Set task: Arrange every line of the listing below as a Markdown table with the columns "Row" and "Line", numbering the rows and skipping any blank lines. Leave the pictures out of the table.
BEGIN
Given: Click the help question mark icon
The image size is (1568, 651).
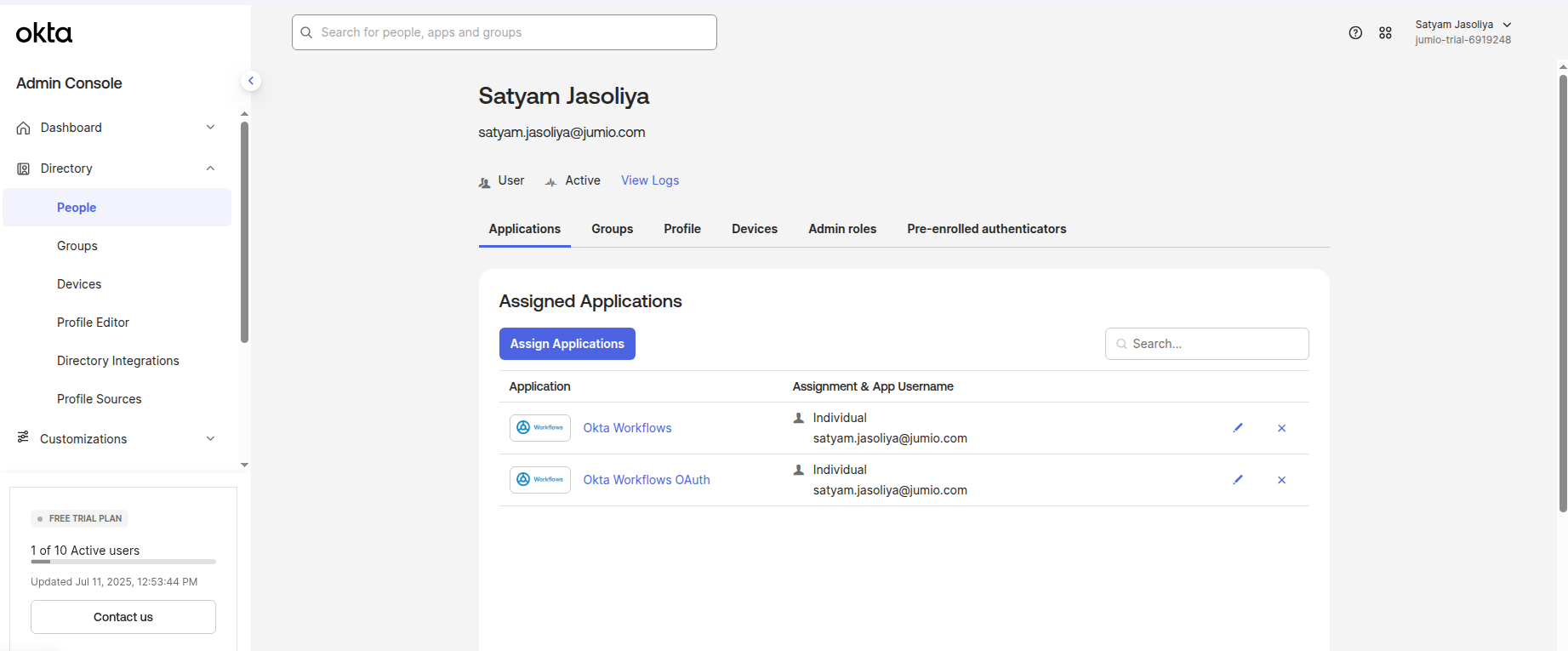Looking at the screenshot, I should tap(1355, 33).
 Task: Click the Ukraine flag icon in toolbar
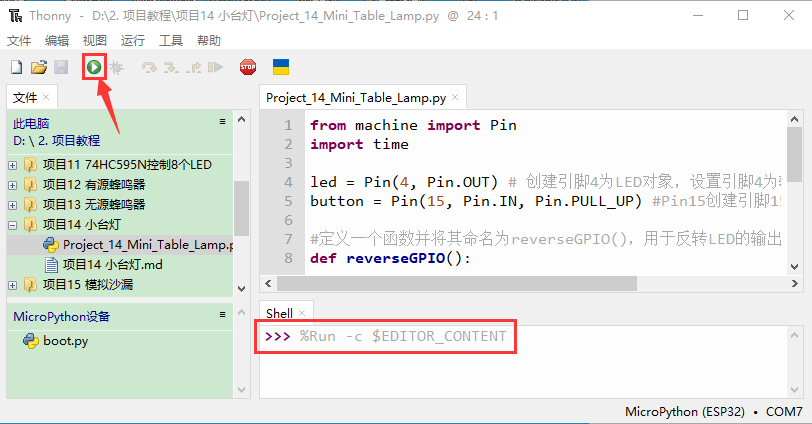coord(282,68)
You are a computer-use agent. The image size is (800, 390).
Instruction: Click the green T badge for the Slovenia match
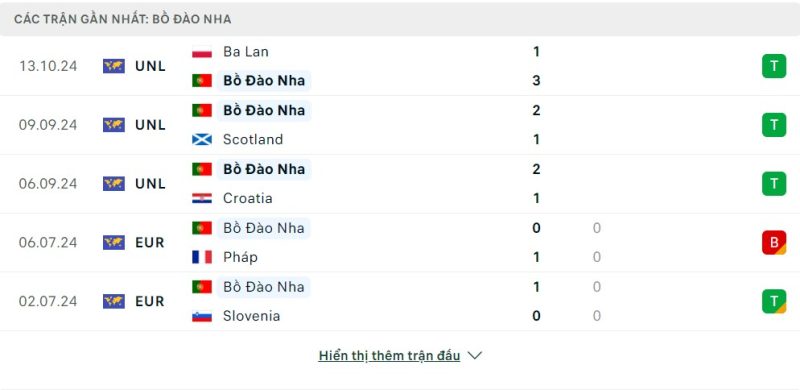[x=774, y=301]
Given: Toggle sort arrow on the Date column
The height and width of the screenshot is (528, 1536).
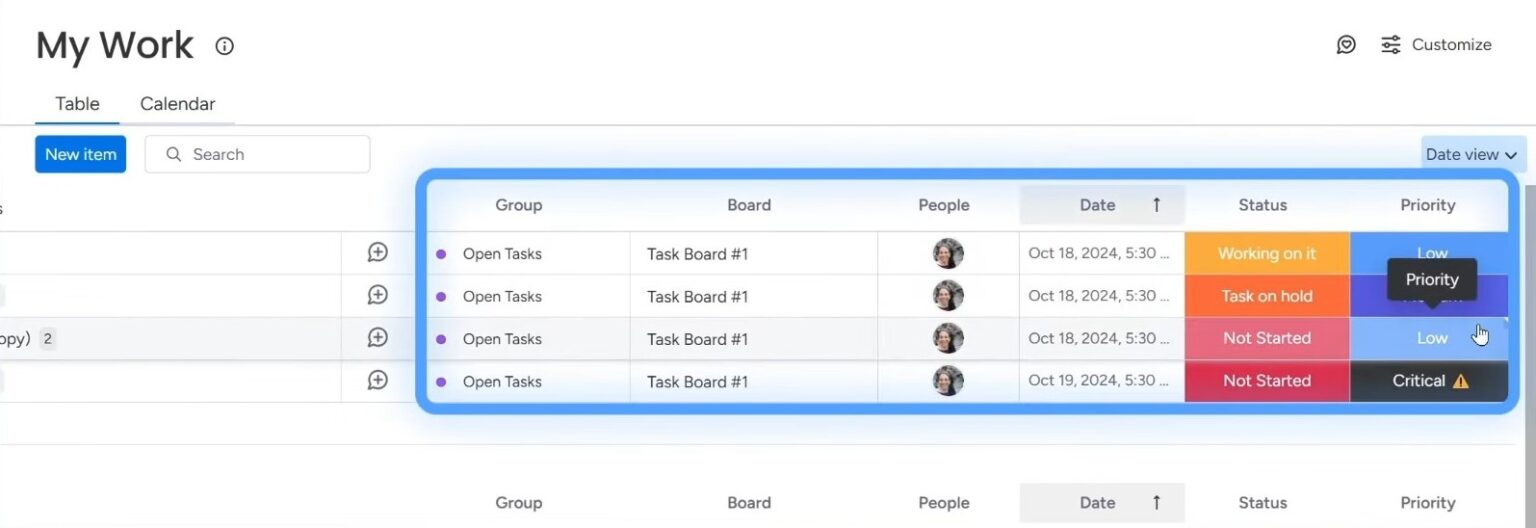Looking at the screenshot, I should 1156,205.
END
Written answer:
| Row | Line |
|---|---|
| 1 | Given: Click the help question mark icon |
| 2 | The image size is (1568, 651). |
| 3 | Looking at the screenshot, I should tap(1355, 33). |
| 4 |  Task: Click the Ukraine flag icon in toolbar |
| 5 | coord(282,68) |
| 6 | You are a computer-use agent. The image size is (800, 390). |
| 7 | Instruction: Click the green T badge for the Slovenia match |
| 8 | [x=774, y=301] |
| 9 | Given: Toggle sort arrow on the Date column |
| 10 | The height and width of the screenshot is (528, 1536). |
| 11 | Looking at the screenshot, I should 1156,205. |